A true-bypass pedal passes your signal straight through when off; a buffered pedal keeps a low-impedance copy driving the line. The catch: lots of true-bypass pedals plus long cables add up to high-end loss ("tone suck"). The cure is a buffer — like the Truetone Pure Tone Buffer. With more than about five true-bypass pedals, put a buffer near the front (and sometimes a second at the end) to preserve clarity.

15.Where does the tuner go in the chain?

Put the tuner first, right after the guitar. It gets the strongest, cleanest signal for accurate tracking, and a tuner with a true-bypass or mute output kills your sound while you tune silently on stage. A pedal tuner such as the Korg Pitchblack Advance doubles as a handy front-of-chain mute switch.

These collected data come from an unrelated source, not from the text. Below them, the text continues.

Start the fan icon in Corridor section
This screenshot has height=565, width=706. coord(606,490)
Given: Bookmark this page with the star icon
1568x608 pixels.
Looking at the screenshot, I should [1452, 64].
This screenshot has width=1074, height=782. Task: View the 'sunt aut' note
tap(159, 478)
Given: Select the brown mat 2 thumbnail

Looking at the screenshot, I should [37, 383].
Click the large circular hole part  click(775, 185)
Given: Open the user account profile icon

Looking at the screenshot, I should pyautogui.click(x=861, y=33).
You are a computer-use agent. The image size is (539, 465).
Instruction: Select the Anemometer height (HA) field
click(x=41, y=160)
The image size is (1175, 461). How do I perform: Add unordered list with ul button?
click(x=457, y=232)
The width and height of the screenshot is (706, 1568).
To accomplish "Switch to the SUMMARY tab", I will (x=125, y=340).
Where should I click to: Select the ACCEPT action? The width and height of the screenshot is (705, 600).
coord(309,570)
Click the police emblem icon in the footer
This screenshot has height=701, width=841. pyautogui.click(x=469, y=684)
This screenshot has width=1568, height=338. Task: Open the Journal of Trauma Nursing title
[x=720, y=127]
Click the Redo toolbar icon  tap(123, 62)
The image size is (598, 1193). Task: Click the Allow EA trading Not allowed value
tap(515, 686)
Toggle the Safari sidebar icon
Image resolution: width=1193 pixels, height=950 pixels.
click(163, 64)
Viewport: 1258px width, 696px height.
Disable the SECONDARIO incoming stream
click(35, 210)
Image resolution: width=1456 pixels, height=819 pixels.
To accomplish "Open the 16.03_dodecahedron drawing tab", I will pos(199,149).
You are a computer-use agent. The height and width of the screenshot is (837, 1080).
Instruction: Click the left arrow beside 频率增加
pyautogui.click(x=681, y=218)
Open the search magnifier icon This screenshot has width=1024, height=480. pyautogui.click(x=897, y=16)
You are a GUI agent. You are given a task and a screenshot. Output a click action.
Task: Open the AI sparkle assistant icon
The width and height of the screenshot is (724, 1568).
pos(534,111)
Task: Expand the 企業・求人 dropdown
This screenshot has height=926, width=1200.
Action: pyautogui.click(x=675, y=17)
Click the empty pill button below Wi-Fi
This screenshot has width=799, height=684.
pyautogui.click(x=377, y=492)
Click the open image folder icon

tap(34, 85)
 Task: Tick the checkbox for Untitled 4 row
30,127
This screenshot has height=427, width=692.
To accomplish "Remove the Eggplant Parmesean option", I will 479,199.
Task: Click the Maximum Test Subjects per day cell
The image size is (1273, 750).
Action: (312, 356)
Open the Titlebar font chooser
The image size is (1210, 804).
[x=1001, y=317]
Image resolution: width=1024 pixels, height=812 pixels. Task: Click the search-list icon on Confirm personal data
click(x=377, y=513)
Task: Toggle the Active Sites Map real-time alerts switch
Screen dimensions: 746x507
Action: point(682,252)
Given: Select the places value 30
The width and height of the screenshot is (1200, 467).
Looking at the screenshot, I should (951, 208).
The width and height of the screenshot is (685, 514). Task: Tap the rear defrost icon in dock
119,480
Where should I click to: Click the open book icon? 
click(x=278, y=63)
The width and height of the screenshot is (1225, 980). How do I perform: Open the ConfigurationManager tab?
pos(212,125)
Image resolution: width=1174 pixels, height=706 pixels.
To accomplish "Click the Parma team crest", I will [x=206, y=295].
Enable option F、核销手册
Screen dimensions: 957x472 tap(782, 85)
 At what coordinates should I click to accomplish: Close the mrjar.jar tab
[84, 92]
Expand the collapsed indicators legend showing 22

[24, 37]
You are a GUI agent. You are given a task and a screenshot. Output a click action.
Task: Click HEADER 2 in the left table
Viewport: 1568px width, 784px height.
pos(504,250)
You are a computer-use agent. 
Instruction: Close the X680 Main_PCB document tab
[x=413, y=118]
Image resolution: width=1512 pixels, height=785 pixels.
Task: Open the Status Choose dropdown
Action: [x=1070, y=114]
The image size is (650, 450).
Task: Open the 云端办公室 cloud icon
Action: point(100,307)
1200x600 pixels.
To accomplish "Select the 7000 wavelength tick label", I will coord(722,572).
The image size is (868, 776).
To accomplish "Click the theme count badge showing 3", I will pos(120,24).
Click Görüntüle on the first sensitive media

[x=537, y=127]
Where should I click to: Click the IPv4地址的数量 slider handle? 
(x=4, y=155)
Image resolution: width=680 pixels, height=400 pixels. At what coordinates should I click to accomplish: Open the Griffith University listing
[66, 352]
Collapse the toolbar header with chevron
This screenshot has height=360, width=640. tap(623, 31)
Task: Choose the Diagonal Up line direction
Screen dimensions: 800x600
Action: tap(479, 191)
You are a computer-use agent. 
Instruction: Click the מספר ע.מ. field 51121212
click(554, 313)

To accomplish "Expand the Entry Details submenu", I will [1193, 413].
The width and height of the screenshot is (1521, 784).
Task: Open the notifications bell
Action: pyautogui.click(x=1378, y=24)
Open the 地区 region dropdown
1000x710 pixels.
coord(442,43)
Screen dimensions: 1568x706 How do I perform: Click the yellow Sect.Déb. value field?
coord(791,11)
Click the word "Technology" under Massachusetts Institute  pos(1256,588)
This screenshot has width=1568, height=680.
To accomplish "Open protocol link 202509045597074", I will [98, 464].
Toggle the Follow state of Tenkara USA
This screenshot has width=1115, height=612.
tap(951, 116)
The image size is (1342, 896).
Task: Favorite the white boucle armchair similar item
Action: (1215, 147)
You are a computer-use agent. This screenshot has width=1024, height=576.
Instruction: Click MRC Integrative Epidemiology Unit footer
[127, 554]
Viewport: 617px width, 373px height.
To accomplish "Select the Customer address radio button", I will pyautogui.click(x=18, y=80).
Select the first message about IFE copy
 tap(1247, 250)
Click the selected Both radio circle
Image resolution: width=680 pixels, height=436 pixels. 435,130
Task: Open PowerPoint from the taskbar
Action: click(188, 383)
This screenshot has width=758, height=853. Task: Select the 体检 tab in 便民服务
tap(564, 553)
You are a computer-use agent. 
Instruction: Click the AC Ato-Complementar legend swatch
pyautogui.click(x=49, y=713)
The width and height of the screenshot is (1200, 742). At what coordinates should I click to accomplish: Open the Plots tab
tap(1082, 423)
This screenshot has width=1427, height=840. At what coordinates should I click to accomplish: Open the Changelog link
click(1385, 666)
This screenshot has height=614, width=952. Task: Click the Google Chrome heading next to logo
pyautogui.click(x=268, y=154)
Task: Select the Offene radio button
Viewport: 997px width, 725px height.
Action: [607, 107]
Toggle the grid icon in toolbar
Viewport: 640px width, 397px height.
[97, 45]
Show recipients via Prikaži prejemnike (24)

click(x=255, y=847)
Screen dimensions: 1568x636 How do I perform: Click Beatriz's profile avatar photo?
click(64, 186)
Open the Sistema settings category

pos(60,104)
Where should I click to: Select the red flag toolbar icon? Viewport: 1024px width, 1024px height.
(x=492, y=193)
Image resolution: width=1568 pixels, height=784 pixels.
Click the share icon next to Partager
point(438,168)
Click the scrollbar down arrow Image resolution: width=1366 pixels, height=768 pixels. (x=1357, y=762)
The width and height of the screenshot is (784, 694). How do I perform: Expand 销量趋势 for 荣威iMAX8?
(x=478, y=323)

16.Do I need a pedalboard, and how do I mount pedals to it?

Once you have more than two or three pedals, a board saves enormous setup time and keeps everything connected and protected. A Pedaltrain Classic 1 (or the larger Classic 2) gives you an angled, road-ready platform with a case. Pedals are typically attached with hook-and-loop fastener; for heavy or frequently-gigged pedals, many players prefer the stronger grip of 3M Dual Lock.

17.What patch cables do I need, and does quality matter?

Patch cables are the short leads between pedals. Length matters — use the shortest that reaches, since total cable length is what causes high-end loss. Right-angle plugs keep things tidy on a board. Quality does matter: cheap, poorly-shielded cables pick up hum and fail at the solder joints, which is why we stock dependable Hosa low-profile right-angle patch cables (and include them free with many of our pedals and power supplies). Match connector style (straight vs. right-angle) to how your pedals' jacks are oriented.

18.How many pedals can I run before problems start?

There's no hard cap, but two limits show up as boards grow. First, power: your supply must cover the combined current draw, so big boards want a higher-output isolated unit like the CS12. Second, signal integrity: past roughly five true-bypass pedals you'll want a buffer to fight tone loss. Solve power and buffering and you can run a very large board cleanly.

19.Front of the amp or the effects loop?

Gain-based and dynamic pedals (overdrive, distortion, fuzz, wah, compressor) generally go into the front of the amp. Time- and ambience-based effects (delay, reverb, some modulation) often sound cleaner in the amp's effects loop, after the preamp distortion — otherwise your amp's own gain smears them. If your amp has no loop, run everything in front; it still sounds great, just experiment with delay/reverb placement.

20.How do I measure a pedal's actual current draw?

The number on the box is a maximum; real draw varies. If you're cutting it close on a supply's capacity, you can measure actual draw with an inline digital multimeter set to DC milliamps, in series between the supply and the pedal. When in doubt, just give yourself headroom — pick a supply rated well above your total, like the CS7 or CS12, and you'll never have to think about it again.